Charge virale du VIH et traitements

La charge virale est la quantité de VIH présente dans les liquides et les tissus du corps. Depuis 1997, un test est disponible au Canada pour mesurer la charge virale dans le plasma sanguin.

Plus sa charge virale est élevée, plus la personne est considérée comme étant « infectieuse ». Lorsque le VIH n’est pas traité, la charge virale sera très élevée peu de temps après l’infection, pendant la période de « séroconversion », lorsque le corps n’a pas encore commencé à produire d’anticorps anti VIH. Après la séroconversion, la charge virale diminue.
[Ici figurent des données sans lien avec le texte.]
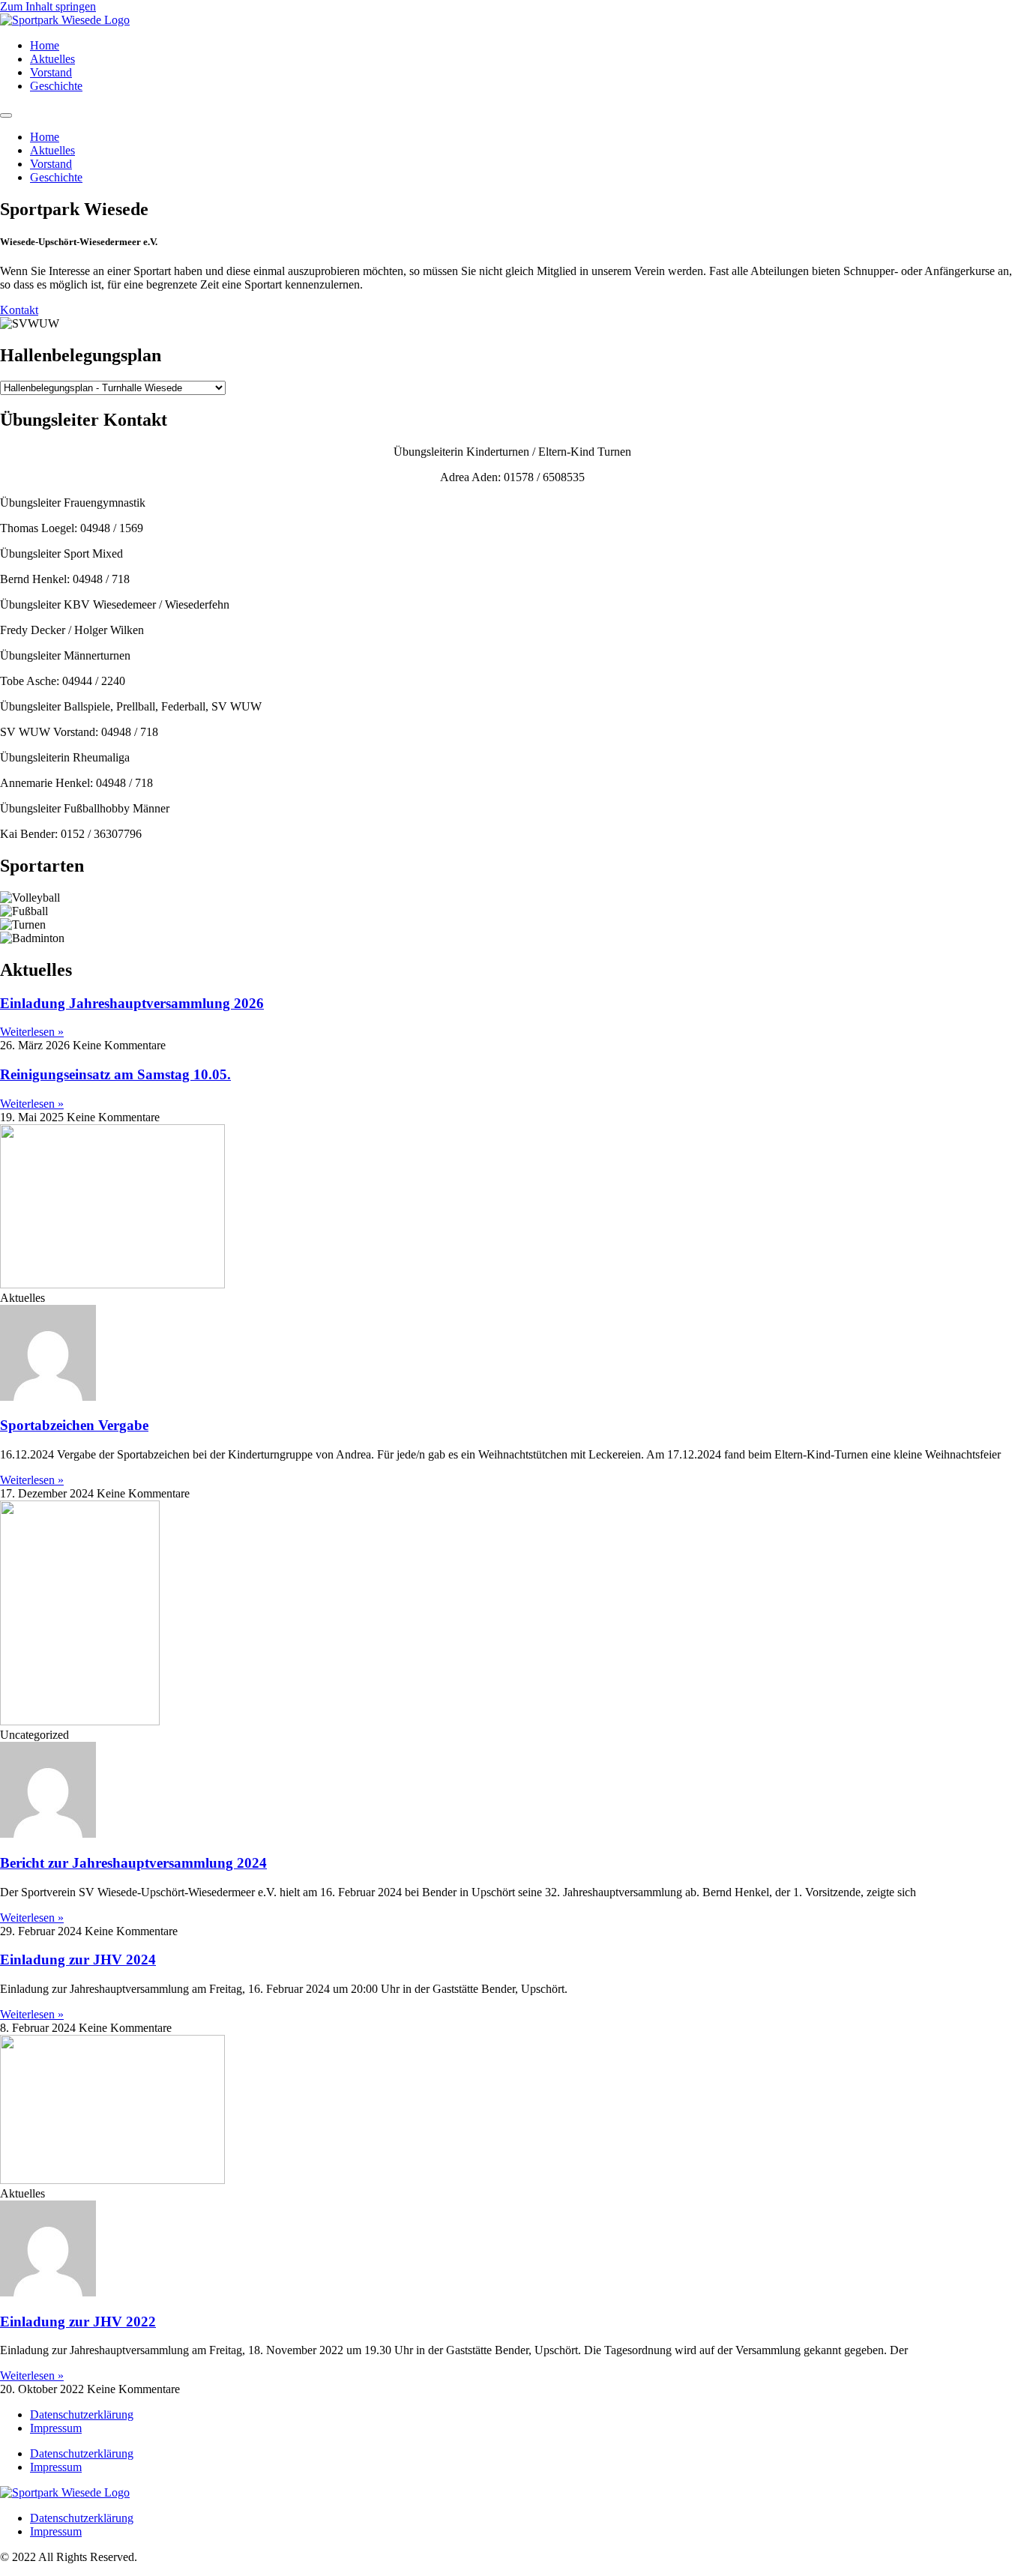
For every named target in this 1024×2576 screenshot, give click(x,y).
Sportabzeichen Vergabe (74, 1425)
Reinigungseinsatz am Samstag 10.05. (115, 1074)
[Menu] (6, 115)
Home (44, 45)
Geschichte (56, 85)
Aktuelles (52, 58)
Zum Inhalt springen (48, 6)
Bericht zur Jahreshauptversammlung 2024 (133, 1863)
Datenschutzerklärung (81, 2414)
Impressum (56, 2428)
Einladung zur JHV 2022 (78, 2321)
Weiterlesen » (32, 1031)
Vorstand (51, 72)
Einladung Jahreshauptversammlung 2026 (132, 1003)
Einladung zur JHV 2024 (78, 1959)
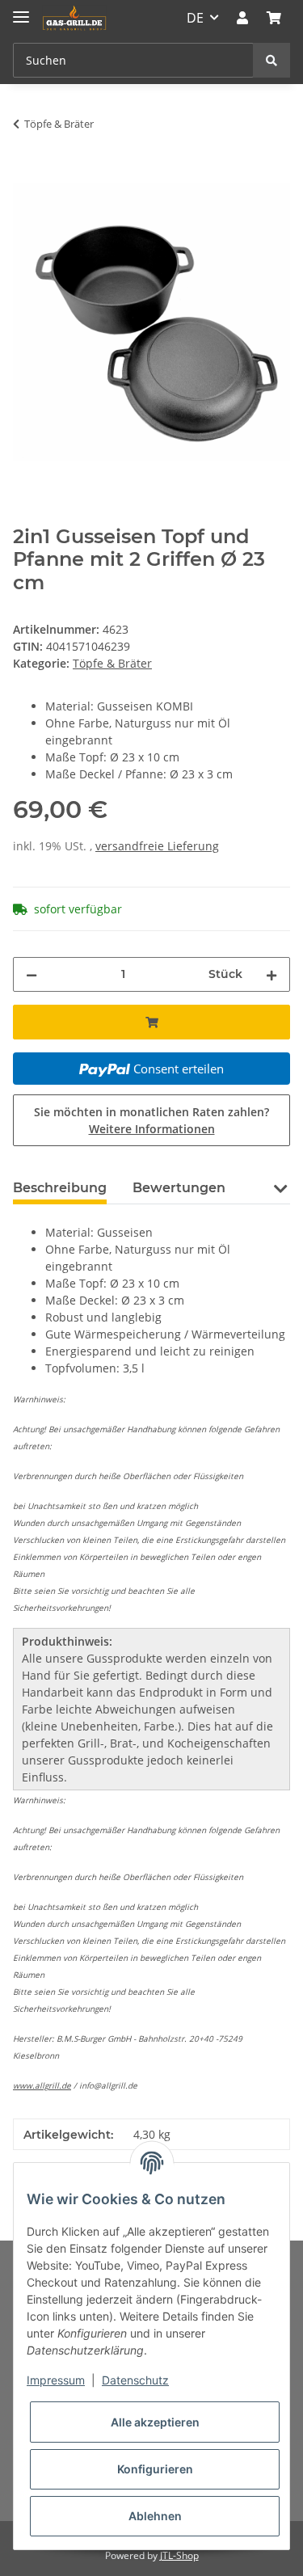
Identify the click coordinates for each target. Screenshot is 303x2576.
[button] (242, 18)
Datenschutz (135, 2380)
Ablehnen (155, 2516)
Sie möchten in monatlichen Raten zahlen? (151, 1120)
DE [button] (195, 18)
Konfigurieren (155, 2469)
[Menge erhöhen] (271, 974)
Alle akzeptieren (155, 2422)
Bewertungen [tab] (179, 1187)
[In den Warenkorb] (26, 174)
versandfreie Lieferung (157, 846)
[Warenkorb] (274, 18)
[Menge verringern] (31, 974)
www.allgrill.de (42, 2085)
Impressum (56, 2380)
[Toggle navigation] (21, 10)
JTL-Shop (179, 2555)
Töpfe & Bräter (112, 663)
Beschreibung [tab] (60, 1187)
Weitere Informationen (152, 1128)
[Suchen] (271, 60)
Graduellement, selon l’évolution de la maladie, la charge virale ira en augmentant (à un rythme qui varie d’un individu à l’autre). Aux phases plus avancées, la charge virale est très élevée. D’autres facteurs (p. ex. la nutrition, la présence d’ITS, d’infections locales ou d’autre maladie) peuvent aussi influencer la charge virale d’une personne.

L’utilisation d’une combinaison de médicaments antirétroviraux (« thérapie associative » ou « multi-thérapie ») peut réduire la charge virale, parfois à un niveau inférieur à ce que parviennent à détecter les tests de charge virale. Au Québec, chaque test est sensible jusqu’à 50 (parfois 40) copies du virus par millilitre. Toutefois, un résultat « indétectable » ne signifie pas qu’il n’y a pas de VIH dans le corps, mais plutôt qu’il est présent en quantité considérablement réduite.

Des études ont démontré qu’une charge virale réduite dans le sang est possiblement aussi réduite dans le sperme, les sécrétions vaginales, la muqueuse anorectale et le lait maternel. Ceci peut contribuer à une réduction du risque de transmission du VIH, mais on ne peut pas affirmer que le risque est éliminé. La charge virale peut varier considérablement d’un test à l’autre et plusieurs éléments peuvent influencer la charge virale d’un individu. Pour être certain de ne pas transmettre le virus, nous recommandons de toujours utiliser les moyens de protection.